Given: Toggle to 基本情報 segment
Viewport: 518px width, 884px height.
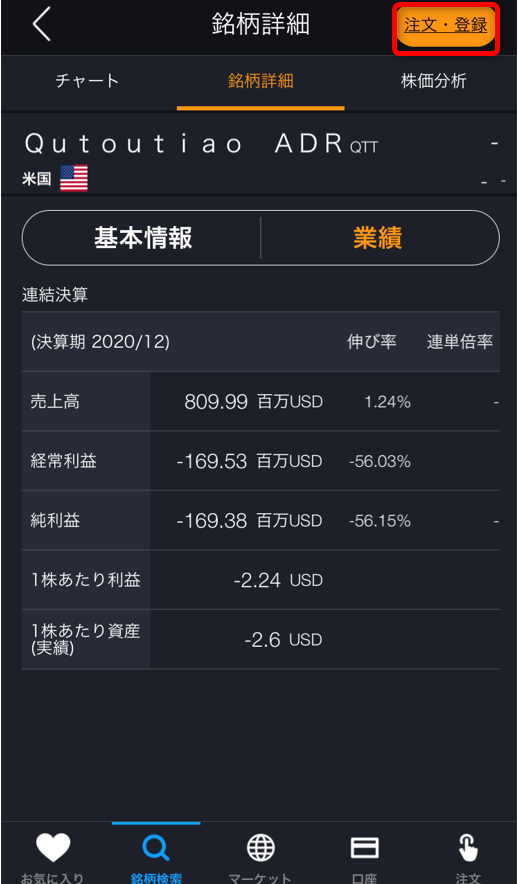Looking at the screenshot, I should 143,238.
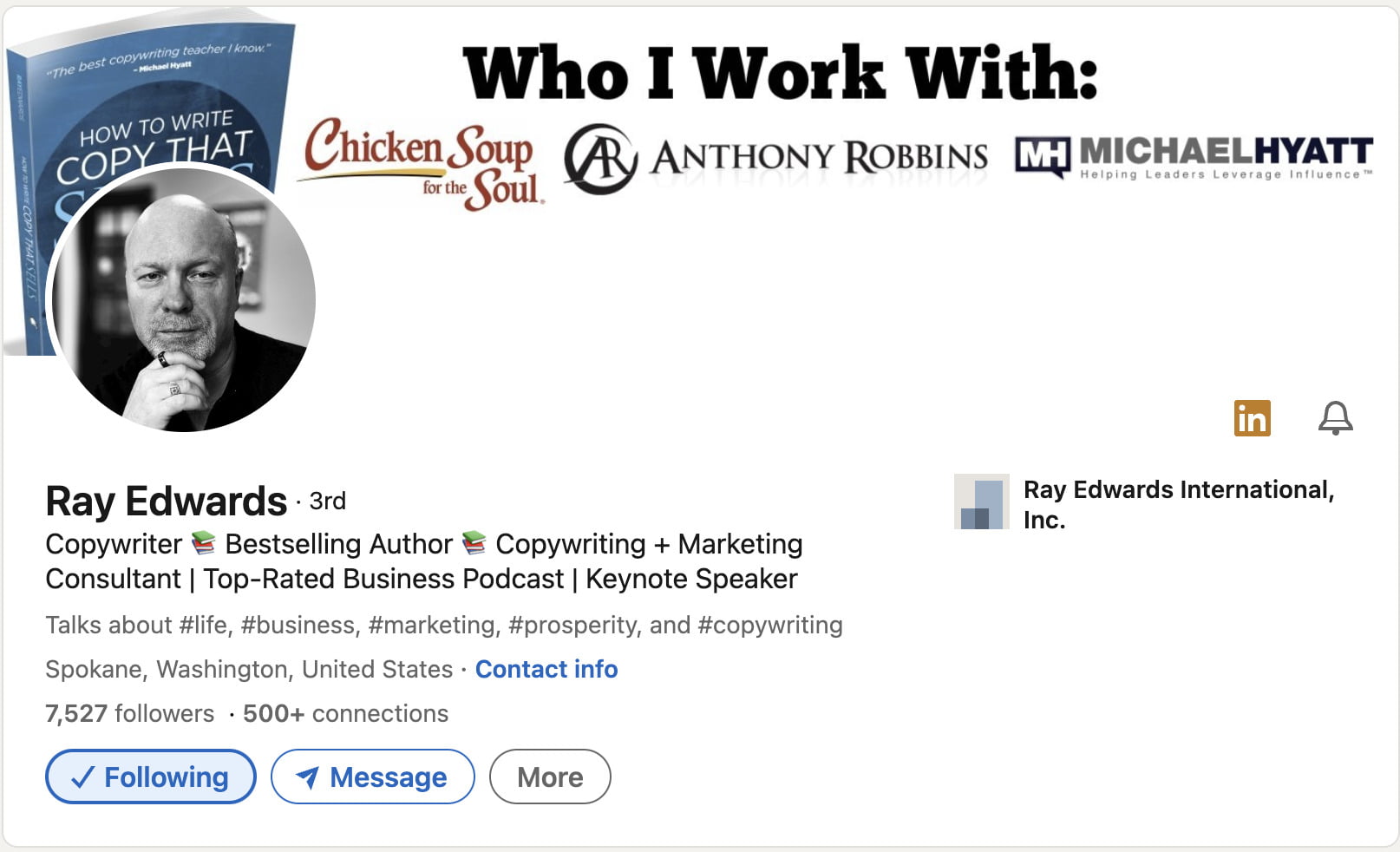This screenshot has width=1400, height=852.
Task: Click the gold LinkedIn Premium badge icon
Action: 1252,418
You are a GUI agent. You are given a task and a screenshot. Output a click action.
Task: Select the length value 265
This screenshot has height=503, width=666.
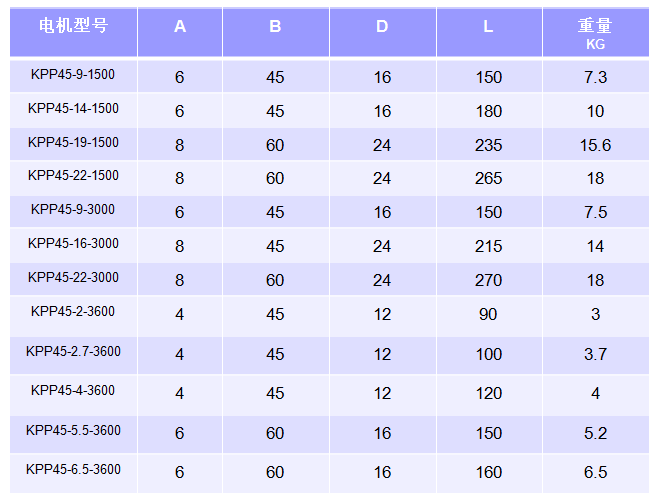point(489,178)
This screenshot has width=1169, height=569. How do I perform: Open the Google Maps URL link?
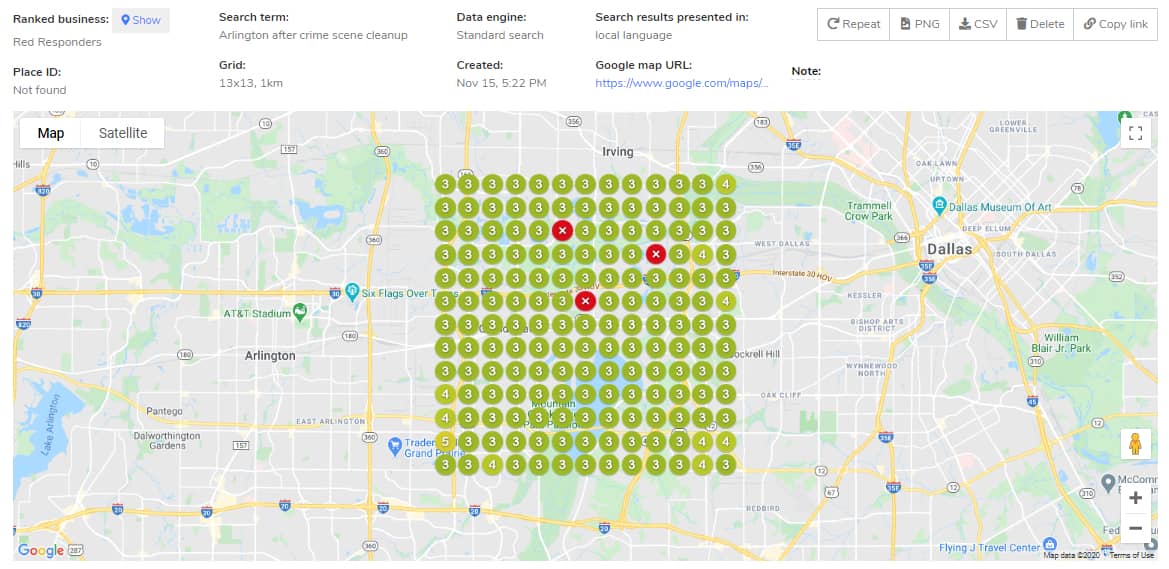(x=681, y=83)
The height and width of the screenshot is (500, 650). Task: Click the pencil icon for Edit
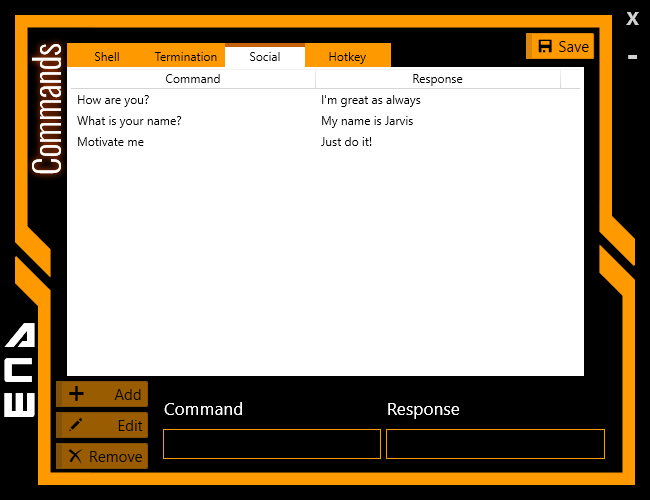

• • • • • • •

TASK BRIEF:
Please return each line of the listing exactly as written, excluding the images.

WRITTEN RESPONSE:
Given: Toggle to 基本情報 segment
Viewport: 518px width, 884px height.
Looking at the screenshot, I should 143,238.
This screenshot has width=1400, height=852.
Task: Click the gold LinkedIn Premium badge icon
Action: 1252,418
You are a GUI agent. You are given a task and a screenshot. Output a click action.
Task: Select the length value 265
This screenshot has height=503, width=666.
point(489,178)
This screenshot has width=1169, height=569. How do I perform: Open the Google Maps URL link?
(x=681, y=83)
The height and width of the screenshot is (500, 650). Task: Click the pencil icon for Edit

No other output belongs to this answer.